EXERCISE MATERIAL ::
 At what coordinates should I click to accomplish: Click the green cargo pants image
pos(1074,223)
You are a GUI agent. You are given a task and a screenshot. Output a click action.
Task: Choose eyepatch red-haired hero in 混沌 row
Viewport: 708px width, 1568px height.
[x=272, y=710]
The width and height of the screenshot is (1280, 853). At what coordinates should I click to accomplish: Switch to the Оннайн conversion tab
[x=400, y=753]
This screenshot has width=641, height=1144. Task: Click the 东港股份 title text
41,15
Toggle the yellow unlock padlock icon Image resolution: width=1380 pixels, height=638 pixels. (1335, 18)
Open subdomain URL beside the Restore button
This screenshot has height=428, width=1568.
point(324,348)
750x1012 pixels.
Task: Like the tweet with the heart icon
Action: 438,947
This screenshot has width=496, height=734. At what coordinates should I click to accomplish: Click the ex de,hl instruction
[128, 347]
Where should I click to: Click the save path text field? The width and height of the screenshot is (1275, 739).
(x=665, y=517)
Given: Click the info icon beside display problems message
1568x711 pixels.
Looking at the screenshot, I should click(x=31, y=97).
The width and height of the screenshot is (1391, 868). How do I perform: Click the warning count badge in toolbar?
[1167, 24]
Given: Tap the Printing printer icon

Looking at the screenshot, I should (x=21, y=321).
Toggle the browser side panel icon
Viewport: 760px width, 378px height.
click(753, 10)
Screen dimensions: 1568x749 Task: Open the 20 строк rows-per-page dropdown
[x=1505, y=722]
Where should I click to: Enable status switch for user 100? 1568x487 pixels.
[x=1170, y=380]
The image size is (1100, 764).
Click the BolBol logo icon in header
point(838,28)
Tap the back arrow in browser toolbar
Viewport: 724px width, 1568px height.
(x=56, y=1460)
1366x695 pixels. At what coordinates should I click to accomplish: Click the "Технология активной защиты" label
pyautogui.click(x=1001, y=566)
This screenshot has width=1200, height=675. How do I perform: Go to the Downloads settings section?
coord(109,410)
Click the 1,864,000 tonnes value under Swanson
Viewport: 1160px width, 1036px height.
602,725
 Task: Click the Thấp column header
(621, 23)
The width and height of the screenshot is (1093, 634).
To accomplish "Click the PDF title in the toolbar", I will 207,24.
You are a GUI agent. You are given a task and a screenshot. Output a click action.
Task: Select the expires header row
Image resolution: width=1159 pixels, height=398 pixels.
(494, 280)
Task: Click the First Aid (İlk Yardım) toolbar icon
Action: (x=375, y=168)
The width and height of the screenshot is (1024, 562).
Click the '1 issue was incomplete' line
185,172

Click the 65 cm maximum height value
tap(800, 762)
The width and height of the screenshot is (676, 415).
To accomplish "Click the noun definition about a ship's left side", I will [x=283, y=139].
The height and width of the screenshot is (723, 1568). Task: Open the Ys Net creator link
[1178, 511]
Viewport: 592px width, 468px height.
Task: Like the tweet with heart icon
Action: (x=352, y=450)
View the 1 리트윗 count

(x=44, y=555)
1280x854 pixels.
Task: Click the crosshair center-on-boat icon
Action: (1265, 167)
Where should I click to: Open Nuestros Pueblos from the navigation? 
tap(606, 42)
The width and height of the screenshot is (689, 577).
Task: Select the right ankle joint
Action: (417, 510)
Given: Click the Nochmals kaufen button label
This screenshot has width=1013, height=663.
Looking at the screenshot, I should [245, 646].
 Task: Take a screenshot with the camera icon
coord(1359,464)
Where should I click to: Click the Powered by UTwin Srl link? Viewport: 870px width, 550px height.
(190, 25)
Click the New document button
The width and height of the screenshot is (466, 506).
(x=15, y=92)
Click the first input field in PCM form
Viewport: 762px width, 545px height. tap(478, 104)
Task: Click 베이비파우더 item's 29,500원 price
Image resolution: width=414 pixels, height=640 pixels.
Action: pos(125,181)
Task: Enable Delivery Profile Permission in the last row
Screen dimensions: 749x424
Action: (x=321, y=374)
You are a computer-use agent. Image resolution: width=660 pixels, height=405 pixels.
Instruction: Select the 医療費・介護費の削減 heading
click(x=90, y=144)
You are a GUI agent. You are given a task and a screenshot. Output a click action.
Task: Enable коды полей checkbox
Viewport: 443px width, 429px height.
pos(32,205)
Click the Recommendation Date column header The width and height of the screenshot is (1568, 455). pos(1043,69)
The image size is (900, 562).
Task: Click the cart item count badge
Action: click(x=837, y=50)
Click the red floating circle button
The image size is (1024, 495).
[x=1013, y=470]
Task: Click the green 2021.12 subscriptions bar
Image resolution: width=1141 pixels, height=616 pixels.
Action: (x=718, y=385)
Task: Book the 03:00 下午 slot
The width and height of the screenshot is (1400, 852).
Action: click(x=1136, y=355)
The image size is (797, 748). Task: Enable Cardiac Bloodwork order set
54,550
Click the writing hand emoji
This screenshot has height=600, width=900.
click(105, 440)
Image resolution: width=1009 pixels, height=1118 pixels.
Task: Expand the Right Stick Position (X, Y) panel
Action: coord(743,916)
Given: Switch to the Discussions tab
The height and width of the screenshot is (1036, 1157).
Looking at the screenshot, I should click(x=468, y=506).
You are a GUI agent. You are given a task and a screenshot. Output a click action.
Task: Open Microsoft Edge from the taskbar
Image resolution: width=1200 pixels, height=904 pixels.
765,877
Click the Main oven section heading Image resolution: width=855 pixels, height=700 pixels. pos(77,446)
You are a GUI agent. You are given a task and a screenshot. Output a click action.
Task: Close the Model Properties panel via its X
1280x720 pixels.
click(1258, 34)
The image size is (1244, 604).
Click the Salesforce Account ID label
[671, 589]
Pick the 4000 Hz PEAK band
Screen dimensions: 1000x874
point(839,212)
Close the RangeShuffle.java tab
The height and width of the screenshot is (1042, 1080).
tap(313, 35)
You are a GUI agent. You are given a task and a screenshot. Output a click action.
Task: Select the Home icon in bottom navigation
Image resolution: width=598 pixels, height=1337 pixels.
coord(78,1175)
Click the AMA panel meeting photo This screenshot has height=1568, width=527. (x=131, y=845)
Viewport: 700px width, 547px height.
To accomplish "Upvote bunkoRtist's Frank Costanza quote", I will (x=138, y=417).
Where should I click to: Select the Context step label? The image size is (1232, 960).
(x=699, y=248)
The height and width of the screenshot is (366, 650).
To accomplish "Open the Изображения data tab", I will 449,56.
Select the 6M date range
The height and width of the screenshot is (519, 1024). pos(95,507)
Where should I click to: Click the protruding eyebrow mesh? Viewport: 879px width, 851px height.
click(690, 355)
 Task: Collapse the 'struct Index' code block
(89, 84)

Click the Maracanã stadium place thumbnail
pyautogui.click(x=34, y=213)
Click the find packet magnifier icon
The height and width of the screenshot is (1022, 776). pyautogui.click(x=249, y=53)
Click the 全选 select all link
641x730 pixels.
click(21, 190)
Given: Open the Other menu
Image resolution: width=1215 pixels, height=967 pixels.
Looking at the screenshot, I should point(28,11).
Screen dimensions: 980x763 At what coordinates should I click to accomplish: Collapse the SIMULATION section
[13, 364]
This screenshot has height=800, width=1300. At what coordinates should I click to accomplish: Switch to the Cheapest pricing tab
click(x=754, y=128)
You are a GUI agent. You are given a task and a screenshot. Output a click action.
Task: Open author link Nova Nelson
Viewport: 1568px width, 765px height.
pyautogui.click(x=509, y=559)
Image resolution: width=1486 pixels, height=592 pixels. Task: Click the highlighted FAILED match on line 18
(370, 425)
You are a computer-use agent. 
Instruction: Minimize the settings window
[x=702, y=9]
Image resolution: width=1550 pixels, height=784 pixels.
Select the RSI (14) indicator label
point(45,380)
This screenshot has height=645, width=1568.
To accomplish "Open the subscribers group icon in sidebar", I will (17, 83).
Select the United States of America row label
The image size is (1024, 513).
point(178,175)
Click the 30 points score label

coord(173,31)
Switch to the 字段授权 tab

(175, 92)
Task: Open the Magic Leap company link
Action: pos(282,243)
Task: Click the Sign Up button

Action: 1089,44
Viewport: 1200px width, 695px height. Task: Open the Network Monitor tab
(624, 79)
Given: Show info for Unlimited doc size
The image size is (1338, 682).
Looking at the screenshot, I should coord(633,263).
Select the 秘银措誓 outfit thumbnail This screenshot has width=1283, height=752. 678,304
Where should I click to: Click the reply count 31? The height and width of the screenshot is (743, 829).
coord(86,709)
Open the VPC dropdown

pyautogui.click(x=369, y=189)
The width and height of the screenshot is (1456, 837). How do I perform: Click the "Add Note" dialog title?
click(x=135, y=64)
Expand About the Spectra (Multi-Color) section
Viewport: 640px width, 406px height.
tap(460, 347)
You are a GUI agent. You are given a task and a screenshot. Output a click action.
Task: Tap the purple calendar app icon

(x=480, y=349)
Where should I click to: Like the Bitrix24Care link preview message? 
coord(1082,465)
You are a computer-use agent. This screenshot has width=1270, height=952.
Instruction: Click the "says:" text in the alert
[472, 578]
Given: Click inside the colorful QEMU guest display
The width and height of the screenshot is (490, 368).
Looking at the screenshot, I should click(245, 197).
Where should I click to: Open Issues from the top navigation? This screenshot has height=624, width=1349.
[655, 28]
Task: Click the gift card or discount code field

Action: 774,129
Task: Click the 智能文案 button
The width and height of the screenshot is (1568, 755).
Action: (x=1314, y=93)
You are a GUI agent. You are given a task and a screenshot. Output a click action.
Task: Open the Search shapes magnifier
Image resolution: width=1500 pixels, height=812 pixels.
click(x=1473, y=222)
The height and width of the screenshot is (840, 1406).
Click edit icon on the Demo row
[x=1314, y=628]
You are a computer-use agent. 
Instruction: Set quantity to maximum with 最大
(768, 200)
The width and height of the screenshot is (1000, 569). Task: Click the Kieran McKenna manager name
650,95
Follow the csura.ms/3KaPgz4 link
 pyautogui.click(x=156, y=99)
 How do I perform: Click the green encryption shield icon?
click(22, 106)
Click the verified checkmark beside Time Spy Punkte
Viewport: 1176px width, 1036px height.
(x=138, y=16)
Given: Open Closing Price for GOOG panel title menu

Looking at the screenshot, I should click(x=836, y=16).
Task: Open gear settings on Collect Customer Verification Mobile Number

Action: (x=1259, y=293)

WHAT YOU SHOULD DO :: Above are the records; copy exactly the lines from the line with "Instruction: Click the" through the line with "Task: Open the Search shapes magnifier", both included.

SOLUTION FOR THIS TASK ::
Instruction: Click the "says:" text in the alert
[472, 578]
Given: Click inside the colorful QEMU guest display
The width and height of the screenshot is (490, 368).
Looking at the screenshot, I should click(245, 197).
Where should I click to: Open Issues from the top navigation? This screenshot has height=624, width=1349.
[655, 28]
Task: Click the gift card or discount code field

Action: 774,129
Task: Click the 智能文案 button
The width and height of the screenshot is (1568, 755).
Action: (x=1314, y=93)
You are a GUI agent. You are given a task and a screenshot. Output a click action.
Task: Open the Search shapes magnifier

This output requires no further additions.